Le fait d'occuper le poste de Raison générale l'a également mis en contact étroit avec la politique, en tant que point de référence pour tous les ministres et parlementaires. Et pour se faire une idée très précise du côté humain de ses interlocuteurs, apprendre à qui faire confiance et à qui ne pas faire confiance.

Franco exerce cette fonction non pas à la manière d'un comptable, mais en tant qu'économiste attentif aux problèmes structurels de l'Italie : éducation, infrastructures, bureaucratie, fiscalité, système de santé, inégalités territoriales. Ne se limitant pas au rôle passif d'auditer les propositions de ses interlocuteurs institutionnels, mais avançant les siennes, avec grâce et aplomb. Qui ne trahit pas la passion pour son travail et pour le sens du bien-être collectif.

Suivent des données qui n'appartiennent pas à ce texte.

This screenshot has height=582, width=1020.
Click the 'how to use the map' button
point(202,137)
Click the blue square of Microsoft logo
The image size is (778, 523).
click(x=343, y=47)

Fort de cette expérience, au cours de laquelle il a éprouvé la difficulté de traduire les fonds alloués en travaux (routes, ponts, ports, écoles), Daniele admire aujourd'hui d'un autre œil les édifices civils romains qu'il rencontre lors de ses promenades dominicales dans Rome. Les yeux pleins d'admiration même pour la précision millimétrique, sans l'aide des outils dont nous disposons aujourd'hui. Comme le tunnel creusé entre 42 et 51 après Jésus-Christ pour assécher le lac de Fucino.

Franco poursuit une longue lignée de ministres du Trésor du type Banque d'Italie à des moments particuliers de la vie de la République : Guido Carli en 1989-91, Lamberto Dini en 1994, Carlo Azeglio Ciampi en 1996-97, Tommaso Padoa-Shioppa en 2006 - 08 et Fabrizio Saccomanni en 2013-14. Mais de cette équipe extraordinaire, il est le seul à arriver aussi préparé pour cette mission et à s'asseoir au bureau de Quintino Sella.

Pour utiliser les fonds européens, il est obligé de bien faire, mieux que ses illustres prédécesseurs. Et il ne fait aucun doute qu'il réussira. Sans même un grand effort, car plus que son métier c'est sa vocation. Comme Maradona au football et Kobe Bryant au basket. Nous lui sommes déjà reconnaissants.